Exercícios de tiro real da China fora de Taiwan são ‘escalada desnecessária’, diz ministro da Defesa

Os exercícios de tiro real da China na costa de Taiwan foram uma “escalada desnecessária”, segundo o ministro da Defesa do Canadá.

Anita Anand fez os comentários nas rádios da CBC A Casa neste fim de semana e os comentários vieram um dia depois que Pequim anunciou que estava encerrando todos os contatos com os Estados Unidos sobre questões importantes – incluindo a cooperação climática.

“Estamos preocupados com as ações ameaçadoras da China”, disse Anand em entrevista.

“Não há justificativa para usar uma visita como pretexto para atividade militar agressiva no Estreito de Taiwan”.

A resposta de Pequim à visita da presidente da Câmara dos EUA, Nancy Pelosi, a Taiwan foi além da simples retaliação, acrescentou.

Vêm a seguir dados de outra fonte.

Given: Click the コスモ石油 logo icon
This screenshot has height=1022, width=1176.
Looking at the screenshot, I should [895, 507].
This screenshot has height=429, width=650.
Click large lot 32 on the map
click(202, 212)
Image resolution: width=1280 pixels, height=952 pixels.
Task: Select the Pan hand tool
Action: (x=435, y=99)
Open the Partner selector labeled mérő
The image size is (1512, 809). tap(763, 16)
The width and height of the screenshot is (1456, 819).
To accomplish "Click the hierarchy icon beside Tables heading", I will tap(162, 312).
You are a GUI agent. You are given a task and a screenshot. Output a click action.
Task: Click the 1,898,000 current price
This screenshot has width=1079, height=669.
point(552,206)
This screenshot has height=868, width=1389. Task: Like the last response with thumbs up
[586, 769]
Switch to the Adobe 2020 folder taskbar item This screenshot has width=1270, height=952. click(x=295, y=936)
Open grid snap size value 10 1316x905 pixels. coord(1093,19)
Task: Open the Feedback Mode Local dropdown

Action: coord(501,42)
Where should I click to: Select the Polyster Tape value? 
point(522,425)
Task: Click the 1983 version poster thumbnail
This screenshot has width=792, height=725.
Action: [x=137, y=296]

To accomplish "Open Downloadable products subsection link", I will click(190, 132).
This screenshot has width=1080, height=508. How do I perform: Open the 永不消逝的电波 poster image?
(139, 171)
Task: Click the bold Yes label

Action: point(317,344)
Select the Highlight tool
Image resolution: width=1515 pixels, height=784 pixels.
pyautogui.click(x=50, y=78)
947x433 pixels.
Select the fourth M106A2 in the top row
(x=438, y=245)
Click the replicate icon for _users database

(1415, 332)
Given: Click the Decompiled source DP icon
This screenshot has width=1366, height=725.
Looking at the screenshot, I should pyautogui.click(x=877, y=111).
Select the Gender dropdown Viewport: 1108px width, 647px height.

“É rotina que os legisladores de nossos países viajem internacionalmente, e a resposta escalada da China simplesmente corre o risco de aumentar as tensões e desestabilizar a região”, disse Anand.

“Pedimos à China que não altere unilateralmente o status quo pela força na região e resolva as diferenças através do Estreito por meios pacíficos”.

Isso não parece que vai acontecer tão cedo.

A Ministra da Defesa Anita Anand está pedindo à China que resolva pacificamente suas questões relacionadas a Taiwan. (Lars Hagberg/The Canadian Press)

Nos últimos dias, a China despachou mais de 100 aviões de guerra e 10 navios de guerra como uma demonstração de força de Taiwan, que Pequim reivindica como parte de seu território.

As forças estratégicas de foguetes do país também lançaram mísseis balísticos sobre a ilha e no Oceano Pacífico como mais uma demonstração de indignação.

Autoridades em Pequim disseram na sexta-feira que também planejam punir Pelosi pessoalmente.

Jonathan Berkshire Miller, especialista em Ásia-Pacífico do Instituto MacDonald-Laurier, com sede em Ottawa, disse acreditar que a reação da China foi exagerada, mas a mensagem é destinada tanto ao público doméstico quanto à comunidade internacional.

O Partido Comunista do país realizará um grande congresso neste outono e o presidente Xi Jinping não pode se dar ao luxo de parecer fraco em relação a Taiwan – uma consideração que ele diz que deve ter estado na mente de altos funcionários dos EUA antes.

“Acho que os Estados Unidos… estavam lendo as folhas de chá antes”, disse Miller. “Você podia ver o governo Biden… primeiro em particular e depois publicamente, alertando contra tal visita.”

Mesmo assim, disse Miller, esta não é a primeira vez que um presidente da Câmara dos EUA visita a ilha, e que Pequim pode estar procurando um pretexto para mudar o status quo na região.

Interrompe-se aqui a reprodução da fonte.